You can still use records and custom types for this case.


Ah, of course! Those are as expressive and safer. Thanks.


> No GLSL syntax.

What does this mean? I know what GLSL is but I don't understand what Elm or Gren have to do with it.


Elm has a special syntax construct (similar to a Haskell quasiquote) to embed GLSL code into Elm files, and typechecking it as well.

I imagins this is useful when writing shaders for WebGL apps that are written in Elm. I don't know why Gren removed them, though.


I mean the last commit for Elm core was in 2021. Changes require sign off that doesn’t seem likely from who is currently maintaining it. Why not fork it if you are interested in evolving ELM?


So elm is abandoned or there's more to this story?




There's more to the story in that Elm is a stable, high-quality frontend language that works as well as its creator wants it to for now. There are a lot of happy Elm users over on the Elm Slack, and it's being used in production at various companies.

There's also [Elm on the Backend](https://gotoaarhus.com/2023/sessions/2529/elm-on-the-backend), a recent talk given by the creator of Elm, about his experiments in using Elm as a full-stack language. There are some notes and a few photos, but no video as far as I'm aware.

I'm not involved in the Elm community nor do I write it for a living though, so I'm only kind of aware of what's going on over in the Elm world.


But bugs have to be fixed. You can't claim that popular non-trivial project is alive without constant commits. Even if no new features are added. I can see many issues about compiler crashes, etc. Sounds like not mature project.


That’s fine, but that’s just your opinion. A lot of people use Elm in production and don’t have issues with it. I’m neutral on Elm. I think it’s a cool language but I don’t use it. I’m not convinced that “constant commits” signal the life of a project though.


I saw the Elm on the Backend presentation. Evan would like ELM to be a full stack language. If it will work properly, you will not have to manage the message passing (JSON, XML). Seems like very interesting topic. Evan looked really psyched about.


From elm.studio:

"We are bringing the simplicity and friendliness of Elm to hosting. No configuration.

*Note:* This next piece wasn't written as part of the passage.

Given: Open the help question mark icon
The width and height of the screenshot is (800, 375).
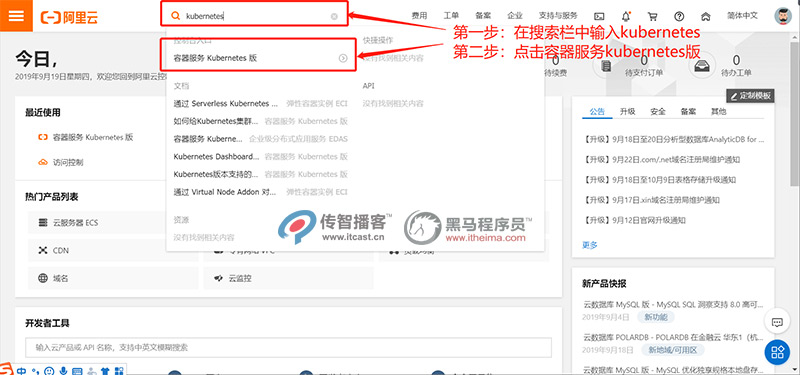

Just press publish."

And from the About Page on elm.studio:

"The ultimate goal is to produce a fun and simple programming language, with the kind support and camaraderie of people who like what we do and how we do it."

Very little information about what is the next step in Elm's life, or even whether they've actually left it... I guess the upcoming talk on StrangeLoop[1] may clear things up... his description on that talk hints at what he's up to:

"He lives in Denmark, working alongside his wife at elm.studio to keep Elm independent and interesting."

Elm may still be alive, just not publically for now.

EDIT: just found this while looking for more information:

https://iselmdead.info/

:D

[1] https://thestrangeloop.com/2023/the-economics-of-programming...


> Why is it a good thing that Elm doesn’t get frequent updates? First of all, it means your code will last a long time! It also means the language is very stable, because features are carefully thought out before being implemented.

What an absolute clown car.


Actually I think that's a reasonable stance. Not everyone wants to use the newest and greatest JavaScript framework which is will be completely reworked in six months because there's a need for a newer and greatester version. The speed of evolution of JavaScript frameworks is amazing, yet they're all still worse thought out than Elm.


On the other hand, this comment shows the clown car of HN discourse: everything that doesn’t make the trade offs that you want is a literal dumpster fire end of discussion.


It’s abandoned


huh interesting. I played with elm a while back, and thought it was cool. I haven't kept up in its development though. Sad it got abandoned.